Ph.D. Dissertation: Theorizing the Political Potential of Care through Digital Spaces of Trans Belonging

My mixed-methods dissertation on historical and contemporary care practices in online trans spaces has its own website! Feel free to view if you are interested in learning more about my project.

Uncomfortable Trans Care Politics: Normativity, Institutional Abandonment, and the Obligation to Care in New York City

Published in Gender, Place & Culture, 2025.

This paper draws from work across care geographies and trans studies to challenge cisgender assumptions in care ethic scholarship and complicate the romanticization of care as a one-size-fits-all solution to trans injustice. I draw from 25 oral history interview transcripts from the New York City Trans Oral History Project and use a framework of uncomfortable care ethics to highlight how trans care practices are enmeshed with politics of gender normativity, trans survival, formal care abandonment, and compassion fatigue.

Recommended Citation: Davenport, Theodore. 2025. “Uncomfortable Trans Care Politics: Normativity, Institutional Abandonment, and the Obligation to Care in New York City.” Gender, Place & Culture. https://www.tandfonline.com/doi/full/10.1080/0966369X.2025.2477578.

Now Available Open-Access!

Published in Gender Justice and the Law: Theoretical Practices of Intersectional Identity, 2020.

Legal name changes are a powerful way that transgender people render their gender transition visible to the state. Some prominent work within trans socio-legal studies exists on how the legal administrations that center binary sex uniquely affect transgender people and shape legal consciousness around identity documents with gender markers.
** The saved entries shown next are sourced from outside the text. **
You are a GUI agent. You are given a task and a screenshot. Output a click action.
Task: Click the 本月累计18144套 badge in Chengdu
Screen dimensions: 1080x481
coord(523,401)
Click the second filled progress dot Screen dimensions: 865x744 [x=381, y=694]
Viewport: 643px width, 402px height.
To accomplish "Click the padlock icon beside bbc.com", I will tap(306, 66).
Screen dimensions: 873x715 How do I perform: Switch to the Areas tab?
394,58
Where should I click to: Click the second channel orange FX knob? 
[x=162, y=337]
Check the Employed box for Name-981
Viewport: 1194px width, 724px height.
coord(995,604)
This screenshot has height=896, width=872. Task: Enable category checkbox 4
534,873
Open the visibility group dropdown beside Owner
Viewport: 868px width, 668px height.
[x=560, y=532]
However, little work has explored how transgender people experience legal name changes, which are a much more common and accessible legal signifier of gender transition than changing gender markers nearly everywhere in the US. Drawing from socio-legal studies and feminist geographies, this paper utilizes autoethnography to ask, how do transgender people experience legal name changes in everyday spaces?

Recommended Citation: Davenport, Theodore. 2020. “Becoming Theodore: Spatial Legal Consciousness and Transgender Name Changes” in E. Wood, ed. Gender Justice and the Law: Theoretical Practices of Intersectional Identity. Lanham, MD: Fairleigh Dickinson University Press.

Preprint PDF available for download.

Public Writing

This Trans Couple Bought a House in the ’90s. It Became a Home for Unhoused Youth

Published in: Teen Vogue, 2025.

Drawing from my archival research, this popular article explores the history of a housing collective owned by two trans women in NYC during the 1990s and 2000s.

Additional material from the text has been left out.